» TASK DETAILS:
Except for the pictures, write out all the records that follow exactly.

» THE DATA:
########################################

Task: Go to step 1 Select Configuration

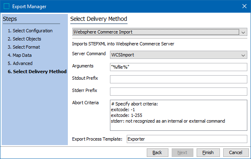Action: (30, 31)
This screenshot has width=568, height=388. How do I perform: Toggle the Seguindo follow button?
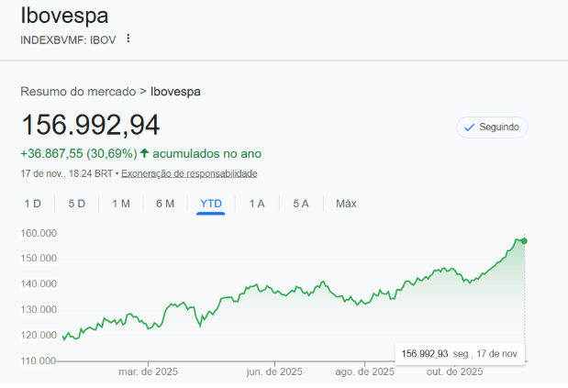tap(492, 127)
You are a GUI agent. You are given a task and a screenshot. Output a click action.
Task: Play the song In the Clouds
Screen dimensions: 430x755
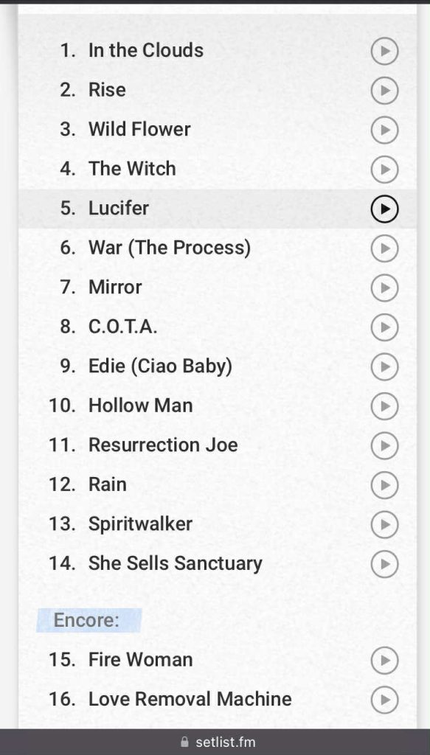[384, 51]
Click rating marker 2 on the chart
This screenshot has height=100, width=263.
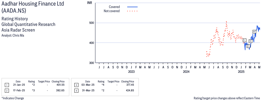coord(248,46)
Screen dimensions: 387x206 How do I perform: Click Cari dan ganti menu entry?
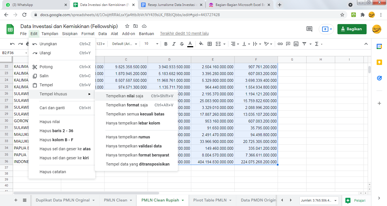click(x=52, y=108)
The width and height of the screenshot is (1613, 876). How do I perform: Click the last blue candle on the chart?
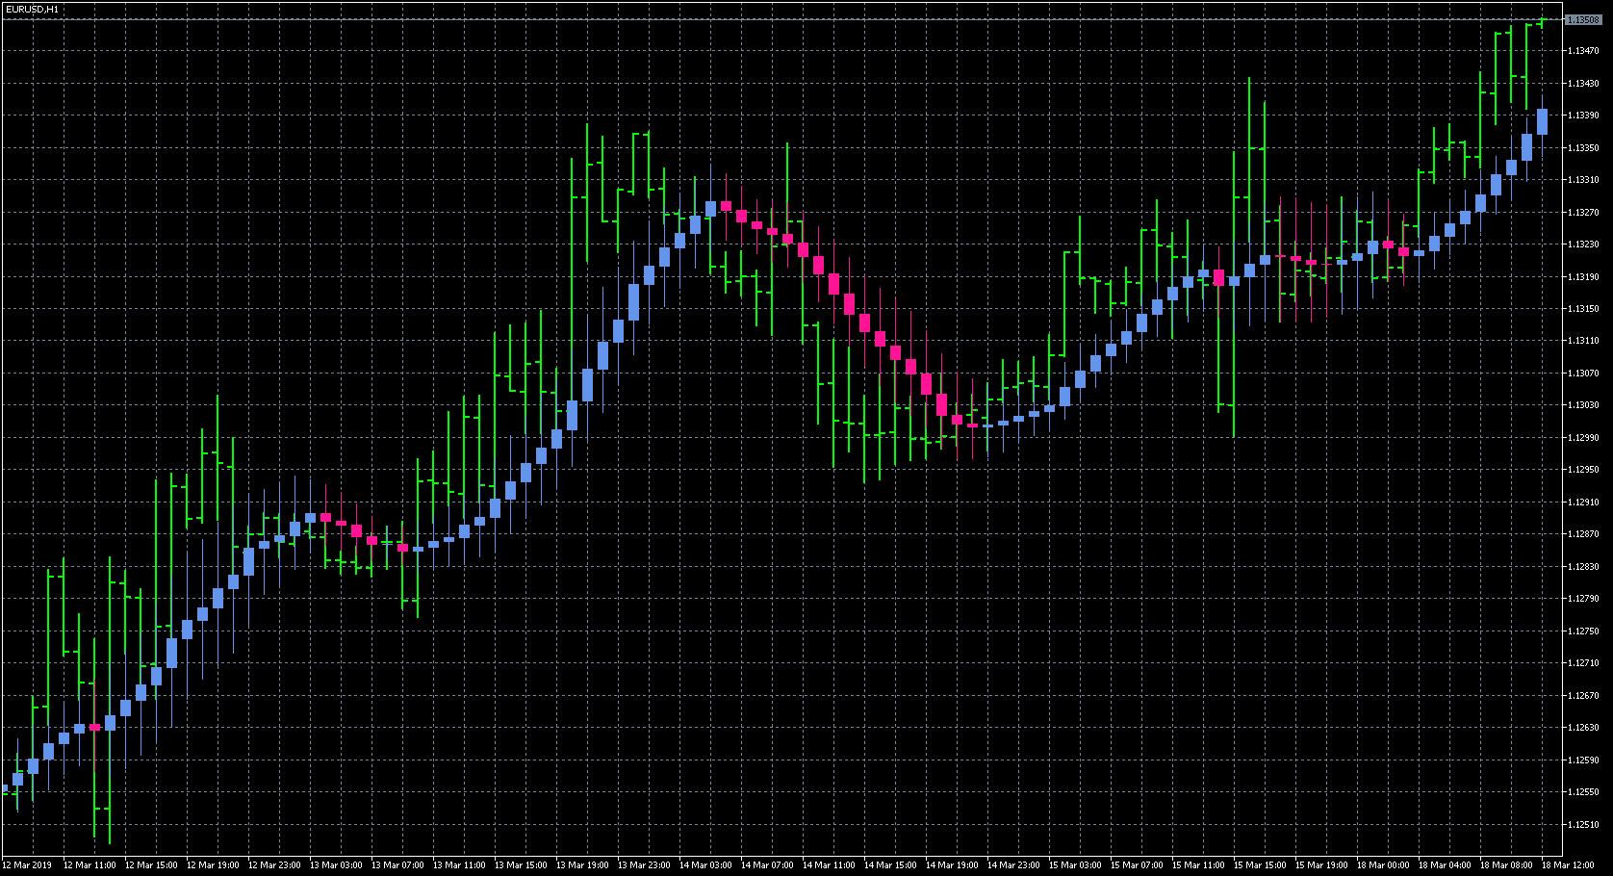(x=1542, y=122)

########################################

» RESPONSE TO THIS EXERCISE:
Task: Go to step 1 Select Configuration

Action: (30, 31)
This screenshot has width=568, height=388. How do I perform: Toggle the Seguindo follow button?
tap(492, 127)
You are a GUI agent. You are given a task and a screenshot. Output a click action.
Task: Play the song In the Clouds
Screen dimensions: 430x755
[384, 51]
Click rating marker 2 on the chart
This screenshot has height=100, width=263.
coord(248,46)
Screen dimensions: 387x206 How do I perform: Click Cari dan ganti menu entry?
click(x=52, y=108)
The width and height of the screenshot is (1613, 876). How do I perform: Click the last blue candle on the chart?
(x=1542, y=122)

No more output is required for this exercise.